Posted: February 22nd, 2008, 7:32 am
by stilltrucking
Words to grow on
Beauty is not skin deep
I was kind of old for that show when it came out
about 15 I think. But I used to watch it for the those old black and white cartoons from the early days of Ho Wood.
You most have been knee hight ot a grasshopper when you saw that episode the first time.
You must have been a beautiful child
cause look at you now.
a beauty
in and out
"those who are parents, leave hostages to the future" JFK I think
Posted: February 22nd, 2008, 9:36 am
by Doreen Peri
awww... aren't you sweet...
Yeah, I was a toddler I think.
The Doreen on the Mickey Mouse Club was not me.
I know I had ya confused for a minute and you thought it might have been me.

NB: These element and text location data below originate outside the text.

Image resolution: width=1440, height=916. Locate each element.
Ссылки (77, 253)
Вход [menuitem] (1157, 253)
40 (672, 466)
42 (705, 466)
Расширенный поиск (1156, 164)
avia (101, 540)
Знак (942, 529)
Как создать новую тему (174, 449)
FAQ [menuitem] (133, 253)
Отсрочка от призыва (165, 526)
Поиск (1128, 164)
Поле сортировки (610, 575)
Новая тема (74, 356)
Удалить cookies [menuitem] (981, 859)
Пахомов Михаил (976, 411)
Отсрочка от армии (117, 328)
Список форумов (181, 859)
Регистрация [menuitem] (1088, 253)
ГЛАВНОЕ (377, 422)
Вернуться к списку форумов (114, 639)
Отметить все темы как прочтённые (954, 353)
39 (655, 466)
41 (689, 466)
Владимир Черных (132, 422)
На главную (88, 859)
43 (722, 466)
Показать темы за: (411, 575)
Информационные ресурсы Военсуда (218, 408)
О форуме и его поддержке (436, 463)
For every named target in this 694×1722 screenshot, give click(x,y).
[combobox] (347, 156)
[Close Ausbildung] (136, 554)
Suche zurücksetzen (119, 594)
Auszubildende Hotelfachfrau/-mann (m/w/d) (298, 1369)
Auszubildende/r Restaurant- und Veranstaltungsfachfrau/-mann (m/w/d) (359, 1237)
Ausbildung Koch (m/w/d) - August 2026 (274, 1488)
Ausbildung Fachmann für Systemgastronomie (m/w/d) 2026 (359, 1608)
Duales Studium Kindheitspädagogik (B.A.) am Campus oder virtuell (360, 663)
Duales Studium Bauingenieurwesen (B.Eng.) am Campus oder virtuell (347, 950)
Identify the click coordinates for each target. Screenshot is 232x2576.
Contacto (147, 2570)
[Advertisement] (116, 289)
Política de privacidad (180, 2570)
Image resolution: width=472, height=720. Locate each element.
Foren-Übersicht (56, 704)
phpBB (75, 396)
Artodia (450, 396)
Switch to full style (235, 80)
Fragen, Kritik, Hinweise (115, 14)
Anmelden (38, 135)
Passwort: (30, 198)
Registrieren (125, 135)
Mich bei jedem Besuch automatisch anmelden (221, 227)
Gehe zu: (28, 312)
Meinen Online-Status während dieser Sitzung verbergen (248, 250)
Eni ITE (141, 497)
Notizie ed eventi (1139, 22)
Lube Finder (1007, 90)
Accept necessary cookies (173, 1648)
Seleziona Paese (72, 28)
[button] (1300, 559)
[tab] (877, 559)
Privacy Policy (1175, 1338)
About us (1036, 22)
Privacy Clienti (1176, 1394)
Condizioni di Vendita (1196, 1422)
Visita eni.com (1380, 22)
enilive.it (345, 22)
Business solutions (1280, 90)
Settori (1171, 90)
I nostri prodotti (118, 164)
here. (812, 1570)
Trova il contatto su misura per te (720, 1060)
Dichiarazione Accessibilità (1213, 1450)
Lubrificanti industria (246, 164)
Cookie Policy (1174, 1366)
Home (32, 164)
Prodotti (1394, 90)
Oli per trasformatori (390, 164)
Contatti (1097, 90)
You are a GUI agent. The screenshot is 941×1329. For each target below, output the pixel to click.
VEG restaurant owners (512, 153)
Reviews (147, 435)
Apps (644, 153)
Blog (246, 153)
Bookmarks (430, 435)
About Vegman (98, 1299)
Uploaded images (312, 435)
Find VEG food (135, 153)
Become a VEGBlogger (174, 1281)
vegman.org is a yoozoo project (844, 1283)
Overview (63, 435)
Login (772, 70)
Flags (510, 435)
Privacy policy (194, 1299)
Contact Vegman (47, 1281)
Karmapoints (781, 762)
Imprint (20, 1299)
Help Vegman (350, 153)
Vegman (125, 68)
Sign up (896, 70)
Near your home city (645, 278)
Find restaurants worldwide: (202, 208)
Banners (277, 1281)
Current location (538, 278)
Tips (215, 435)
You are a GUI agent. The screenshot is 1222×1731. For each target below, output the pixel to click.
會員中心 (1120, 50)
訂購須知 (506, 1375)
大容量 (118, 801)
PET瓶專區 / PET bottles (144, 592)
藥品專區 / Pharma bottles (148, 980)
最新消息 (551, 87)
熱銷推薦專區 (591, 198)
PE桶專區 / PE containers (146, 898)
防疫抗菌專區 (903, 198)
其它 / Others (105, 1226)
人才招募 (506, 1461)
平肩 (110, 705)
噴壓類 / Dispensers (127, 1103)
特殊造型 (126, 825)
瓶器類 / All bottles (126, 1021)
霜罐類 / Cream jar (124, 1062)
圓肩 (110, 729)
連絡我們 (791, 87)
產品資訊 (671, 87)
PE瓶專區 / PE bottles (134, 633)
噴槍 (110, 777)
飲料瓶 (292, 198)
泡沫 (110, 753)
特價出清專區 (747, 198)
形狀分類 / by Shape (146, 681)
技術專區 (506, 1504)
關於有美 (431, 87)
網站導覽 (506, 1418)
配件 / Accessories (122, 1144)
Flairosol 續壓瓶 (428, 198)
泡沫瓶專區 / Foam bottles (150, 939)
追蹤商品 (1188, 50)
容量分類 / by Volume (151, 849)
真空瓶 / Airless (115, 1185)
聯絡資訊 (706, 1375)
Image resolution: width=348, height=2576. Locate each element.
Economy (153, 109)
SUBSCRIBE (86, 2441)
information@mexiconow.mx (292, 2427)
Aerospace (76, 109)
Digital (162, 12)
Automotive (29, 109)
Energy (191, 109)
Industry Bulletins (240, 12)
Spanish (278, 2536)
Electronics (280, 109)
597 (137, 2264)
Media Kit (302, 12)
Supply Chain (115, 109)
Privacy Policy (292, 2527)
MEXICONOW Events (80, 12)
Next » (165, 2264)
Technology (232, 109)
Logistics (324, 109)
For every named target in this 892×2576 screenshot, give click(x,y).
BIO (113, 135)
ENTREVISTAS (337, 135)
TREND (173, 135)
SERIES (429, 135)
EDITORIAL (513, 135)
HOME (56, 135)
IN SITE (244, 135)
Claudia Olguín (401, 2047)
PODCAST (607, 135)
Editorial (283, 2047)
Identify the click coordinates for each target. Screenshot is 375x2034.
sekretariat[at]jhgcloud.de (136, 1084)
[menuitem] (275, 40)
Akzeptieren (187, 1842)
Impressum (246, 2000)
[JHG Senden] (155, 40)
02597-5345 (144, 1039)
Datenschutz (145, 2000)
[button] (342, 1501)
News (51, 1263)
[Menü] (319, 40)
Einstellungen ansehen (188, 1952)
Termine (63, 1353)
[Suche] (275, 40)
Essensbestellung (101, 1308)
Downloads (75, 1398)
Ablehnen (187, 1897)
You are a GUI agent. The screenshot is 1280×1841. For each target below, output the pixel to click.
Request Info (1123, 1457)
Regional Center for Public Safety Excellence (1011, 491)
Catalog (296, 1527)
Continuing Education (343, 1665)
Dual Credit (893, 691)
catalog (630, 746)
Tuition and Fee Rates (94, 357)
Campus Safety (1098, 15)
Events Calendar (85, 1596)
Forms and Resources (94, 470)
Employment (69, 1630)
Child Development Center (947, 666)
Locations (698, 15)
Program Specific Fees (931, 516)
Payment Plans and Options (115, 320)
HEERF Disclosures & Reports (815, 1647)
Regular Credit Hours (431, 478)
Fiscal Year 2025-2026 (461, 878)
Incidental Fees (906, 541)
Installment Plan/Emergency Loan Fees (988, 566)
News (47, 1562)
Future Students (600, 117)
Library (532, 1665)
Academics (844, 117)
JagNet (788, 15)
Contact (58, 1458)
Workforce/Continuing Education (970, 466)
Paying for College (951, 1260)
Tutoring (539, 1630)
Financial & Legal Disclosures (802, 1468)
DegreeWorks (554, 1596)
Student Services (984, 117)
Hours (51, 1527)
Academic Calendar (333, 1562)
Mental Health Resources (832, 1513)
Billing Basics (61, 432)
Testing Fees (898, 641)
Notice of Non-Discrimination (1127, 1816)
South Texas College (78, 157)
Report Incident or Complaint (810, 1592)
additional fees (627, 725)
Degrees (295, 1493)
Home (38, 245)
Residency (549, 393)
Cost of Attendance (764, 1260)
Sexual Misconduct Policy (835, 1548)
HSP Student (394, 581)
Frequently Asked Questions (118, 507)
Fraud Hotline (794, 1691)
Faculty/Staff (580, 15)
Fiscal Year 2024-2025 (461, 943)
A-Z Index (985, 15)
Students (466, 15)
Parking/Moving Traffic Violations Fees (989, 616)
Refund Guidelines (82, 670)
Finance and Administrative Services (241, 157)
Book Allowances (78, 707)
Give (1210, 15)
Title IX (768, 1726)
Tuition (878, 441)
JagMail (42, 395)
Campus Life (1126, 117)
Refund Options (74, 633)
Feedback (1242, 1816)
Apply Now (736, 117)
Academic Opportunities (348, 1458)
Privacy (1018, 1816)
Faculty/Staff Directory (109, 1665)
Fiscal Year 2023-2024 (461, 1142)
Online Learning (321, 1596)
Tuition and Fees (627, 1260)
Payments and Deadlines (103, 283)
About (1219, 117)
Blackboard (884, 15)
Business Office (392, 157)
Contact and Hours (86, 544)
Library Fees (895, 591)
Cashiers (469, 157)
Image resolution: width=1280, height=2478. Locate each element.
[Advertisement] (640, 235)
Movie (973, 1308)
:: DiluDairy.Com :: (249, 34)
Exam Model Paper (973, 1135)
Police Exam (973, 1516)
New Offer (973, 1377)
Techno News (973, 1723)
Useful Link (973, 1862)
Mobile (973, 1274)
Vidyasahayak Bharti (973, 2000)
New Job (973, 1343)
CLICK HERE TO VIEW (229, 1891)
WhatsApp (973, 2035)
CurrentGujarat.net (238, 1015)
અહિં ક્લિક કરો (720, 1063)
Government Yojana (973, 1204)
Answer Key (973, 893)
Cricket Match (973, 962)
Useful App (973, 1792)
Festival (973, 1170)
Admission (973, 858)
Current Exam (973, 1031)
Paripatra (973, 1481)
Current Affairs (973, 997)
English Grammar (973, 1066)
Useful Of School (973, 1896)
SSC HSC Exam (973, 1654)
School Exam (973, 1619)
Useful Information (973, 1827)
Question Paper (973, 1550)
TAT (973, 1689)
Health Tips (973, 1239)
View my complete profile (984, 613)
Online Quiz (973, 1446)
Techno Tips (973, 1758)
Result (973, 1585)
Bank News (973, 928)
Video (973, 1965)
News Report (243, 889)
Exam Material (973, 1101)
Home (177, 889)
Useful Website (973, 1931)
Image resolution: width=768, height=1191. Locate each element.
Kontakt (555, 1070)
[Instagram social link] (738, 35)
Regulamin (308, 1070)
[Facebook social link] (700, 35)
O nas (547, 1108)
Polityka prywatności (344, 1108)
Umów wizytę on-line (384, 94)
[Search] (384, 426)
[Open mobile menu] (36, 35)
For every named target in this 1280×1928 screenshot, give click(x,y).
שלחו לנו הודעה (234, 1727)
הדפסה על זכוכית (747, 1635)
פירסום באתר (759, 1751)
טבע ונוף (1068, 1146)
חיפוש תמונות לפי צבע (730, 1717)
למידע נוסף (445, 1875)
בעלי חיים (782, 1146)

Posted: February 22nd, 2008, 12:38 pm
by jimboloco

kinky mousekateerz!
how does that hold your attention span
think ya can stand up for 5 minutes?

Posted: February 22nd, 2008, 1:49 pm
by stilltrucking
Hardly any posts about children here. We got more important stuff to talk about.
I don't know what is behind the decrease in self-regulation. Not toys I don't think.
"our children are hostages to the future" JFK maybe not origingal but I heard him say something like that.
No child left behind
I wish I had gone into teaching
I wish I had not been so crazy and had children.
Maybe when Chelsea Clinton's great grand daughtter takes the oath of office in Washington DC when the torch passes to a new generation of americans born in the 21st century
maybe then
a child will not starve to death in san antonio texas on christmass day.
If I had it to do over again, I think I will be an anarchist monkey next time.
Is that the new iBoobs they are wearing?
News from apple computer
Posted: February 22nd, 2008, 1:56 pm
by what me worry?
"Dave The Dov"Sounds titillating!!!! 
you are my role model, sir, no fooling!